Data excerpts
* * * * * * *

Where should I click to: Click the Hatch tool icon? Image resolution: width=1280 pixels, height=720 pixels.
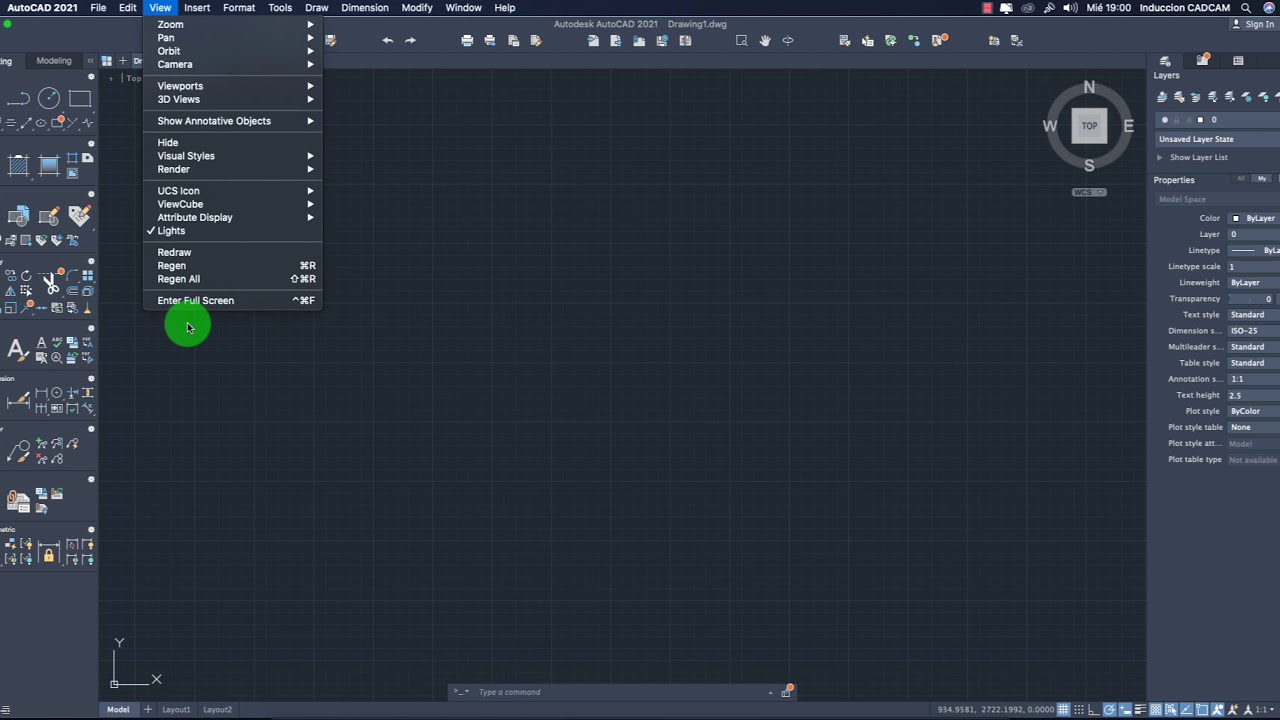click(x=18, y=166)
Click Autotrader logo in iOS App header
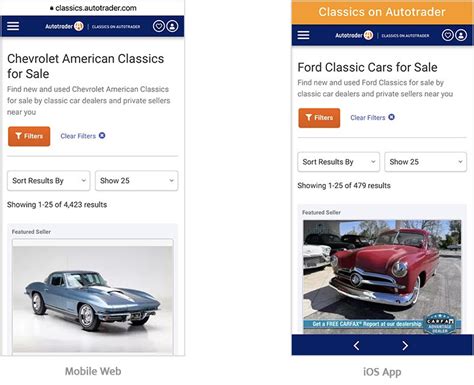 354,35
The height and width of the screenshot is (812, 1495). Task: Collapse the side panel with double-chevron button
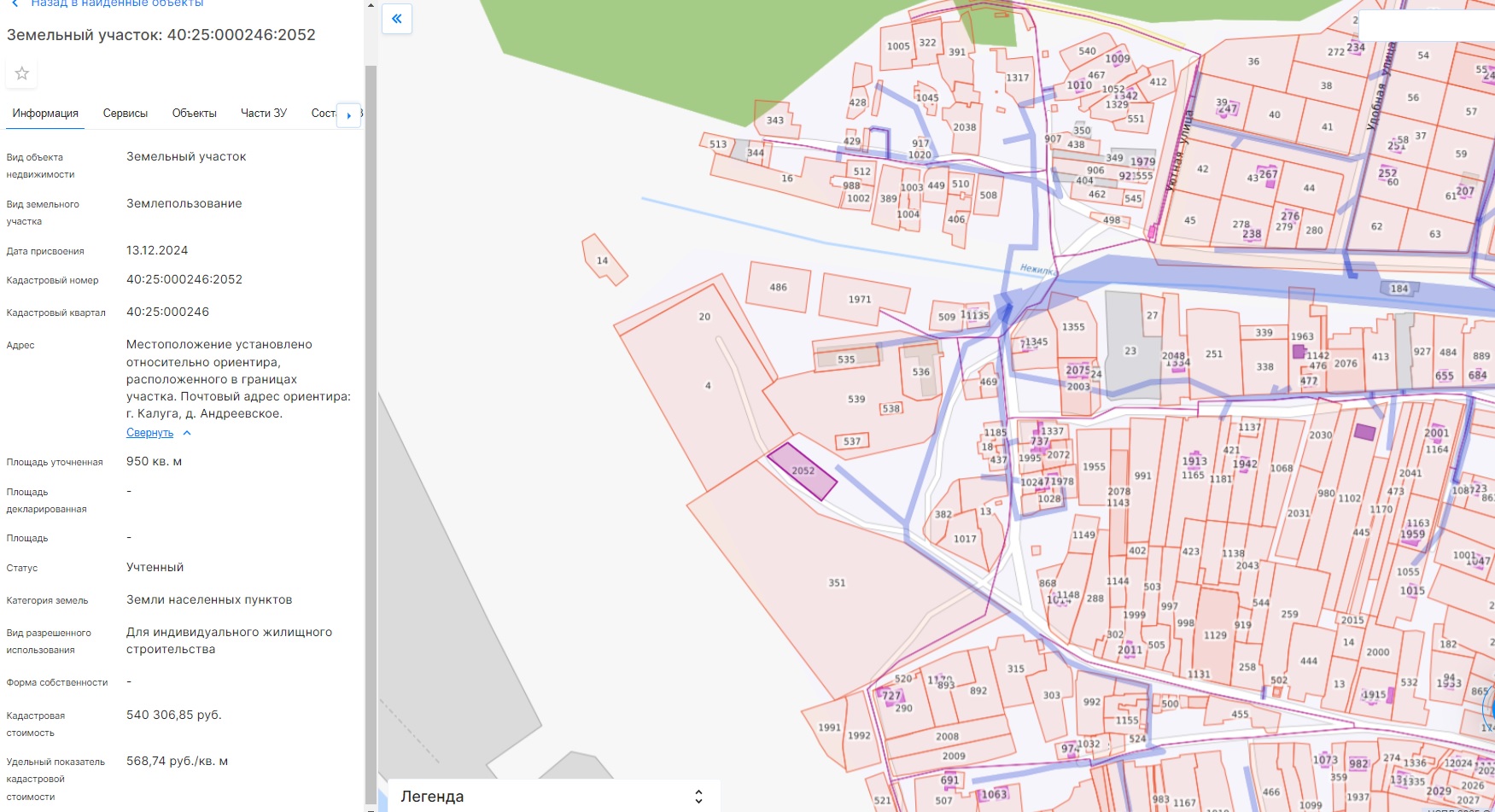tap(397, 19)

* * * * * * *

Your task: Without altering a word, return all of the records above and leave out their pictures.

Written reply:
Where should I click to: Click the Hatch tool icon? Image resolution: width=1280 pixels, height=720 pixels.
click(x=18, y=166)
Click Autotrader logo in iOS App header
 354,35
The height and width of the screenshot is (812, 1495). Task: Collapse the side panel with double-chevron button
tap(397, 19)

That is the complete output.